Three games in and we’ve crossed the halfway point. There are three teams still in with a shout: France, England and Ireland. With only France still on course for a grand slam – their first since 2010 – the pressure may be highest on them?  They also, arguably, have the hardest finish: Scotland at Murrayfield and Ireland at home. England, with Wales at home and then Italy will be happy with that and with where they are, finally. Losing to France and then scraping past - albeit deservedly - Scotland in hurricane conditions, they haven’t been particularly impressive but their first half showing, in particular, against Ireland on Saturday, was ominous. A juggernaut of power and pace and strong, confrontational defence that the men in green couldn’t withstand. Ireland looked out of sorts for much of the game, though very few teams, if any, would have fared better, particularly in that first half. Ireland though still in with a chance in the championship have played well in just one game: against the Welsh. Only obdurate defence and Stuart Hogg’s unfortunate dropping the ball over the line - when a try was certain - helped them beat Scotland and based on Saturday, England are in a far better place. Ireland like Wales, with a new coach, are in transition and it may take a season for them to get back on track. They’re clearly not the power they were a year or two ago. The Welsh have played some decent attacking rugby and have great spirit and some class players, but they’re missing two British Lions, Jonathon Davies and Liam Williams, and they won’t be too cocky about their chances at Twickenham, I suspect. They will as always, however, make England work for it.
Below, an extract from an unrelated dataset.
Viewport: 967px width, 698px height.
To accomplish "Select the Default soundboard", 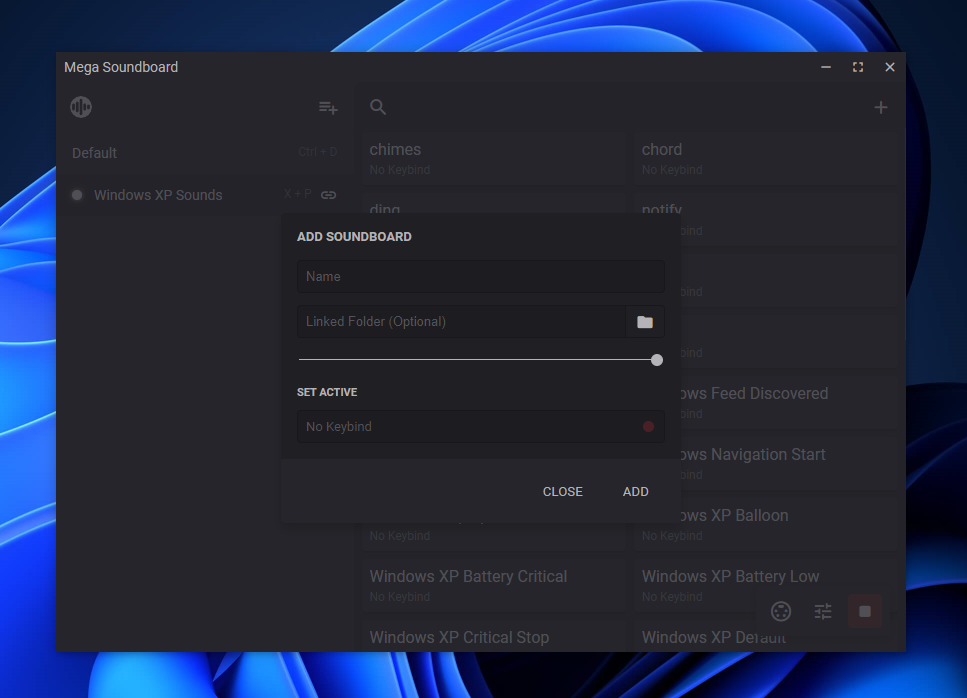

France have certainly been the most exciting and most impressive overall. Arguably riding their luck against the Welsh on Saturday, they nevertheless look very dangerous with an added determination which has been missing for much of the last ten years. When I first started watching rugby in the eighties, ‘French flair’ was a byword. Swashbuckling and dynamic, they played the game like no-one else. In more recent decades, that has been replaced by one dimensional, dullsville rugby and mental fragility. The press, of course, are hyping up this new French team, the English press that is. We'll see in two games time. Certainly, if they do win the slam it would be a welcome change and they’ve played some great rugby. It’s hard to see Scotland beating them based on the matches so far, but if Scotland manage to harness their obvious talent and stop making multiple errors that would embarrass a ten-year-old, it won’t be a walkover at Murrayfield. Scotland have stalled in the last year, with the Finn Russell saga the icing in the cake. Having him back against the French would be exceptional but it seems politics and principle are more important to the SRU than having their best team on the field. In any case, we still don’t know how good the French are. We’ll know in a couple of weeks, I suspect. Ireland, after that, won’t be easy either, but the French must secretly fancy their chances. For all teams, arguably Italy most of all, still winless after twenty-five games in the six nations, there’s still all to play for.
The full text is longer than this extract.